*Extracted records:*
↓↓↓
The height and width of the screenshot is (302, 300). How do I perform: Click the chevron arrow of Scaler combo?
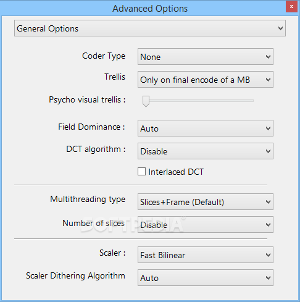click(268, 255)
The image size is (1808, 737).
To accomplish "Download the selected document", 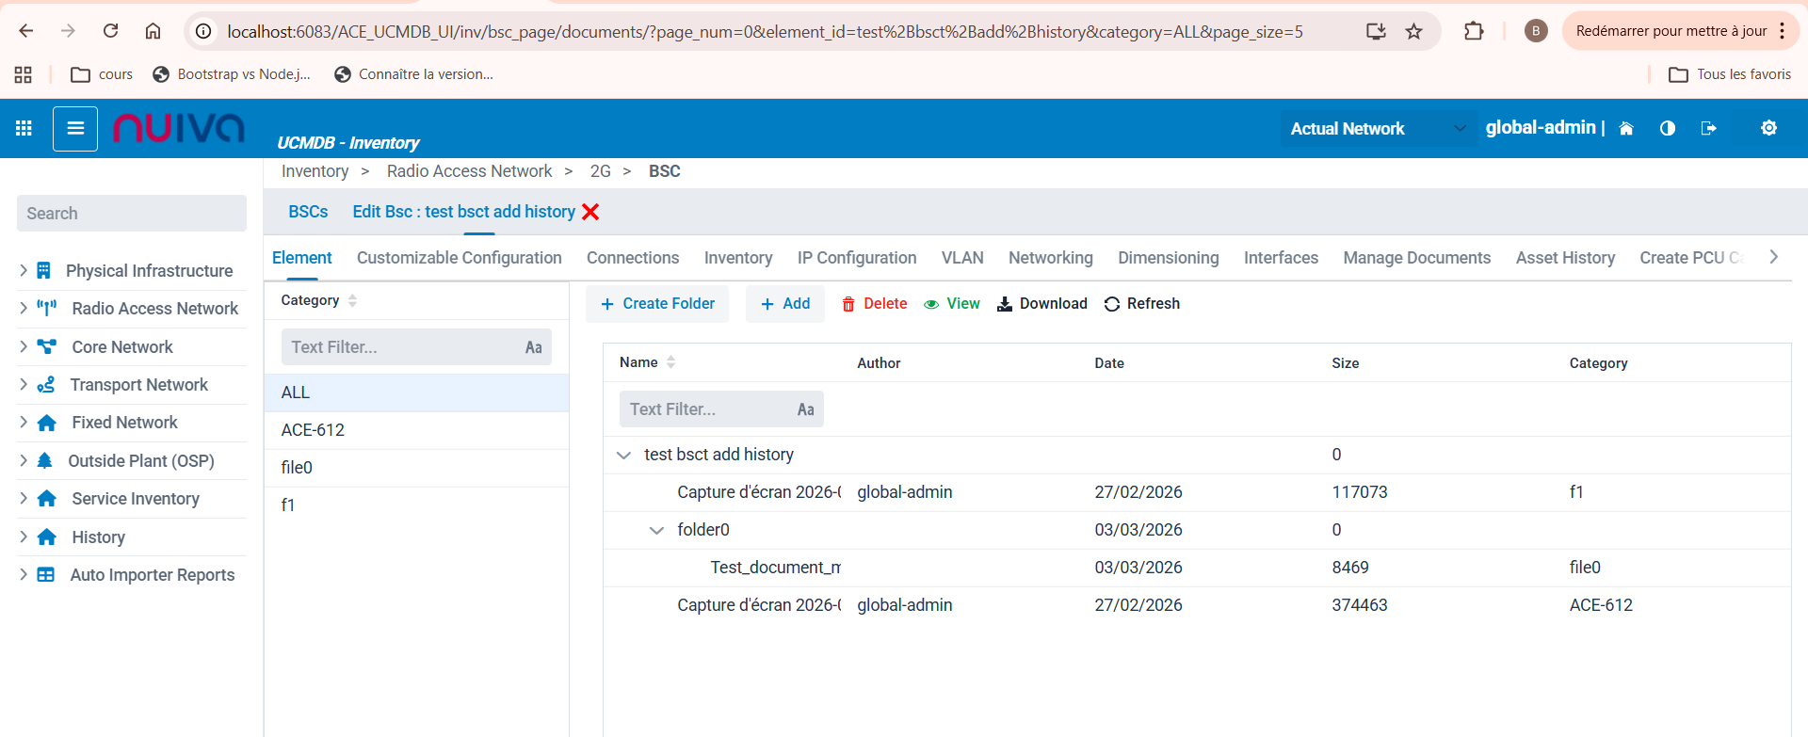I will (x=1041, y=304).
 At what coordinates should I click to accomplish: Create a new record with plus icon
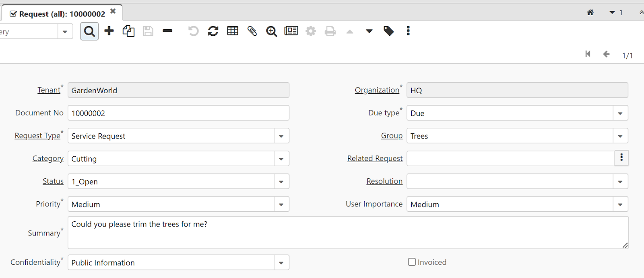point(109,31)
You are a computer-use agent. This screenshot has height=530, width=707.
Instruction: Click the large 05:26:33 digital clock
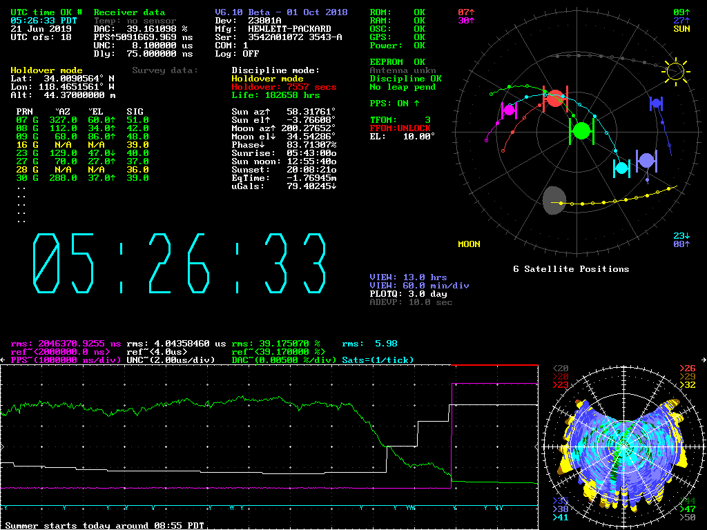coord(180,266)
↑↑↑
*Try it:* What is needed here is an exact copy of the lines from the line containing "At what coordinates" through the end of the records, with every picture left out.

*Your solution:*
 At what coordinates should I click to accomplish: Create a new record with plus icon
point(109,31)
You are a computer-use agent. This screenshot has height=530, width=707.
Instruction: Click the large 05:26:33 digital clock
coord(180,266)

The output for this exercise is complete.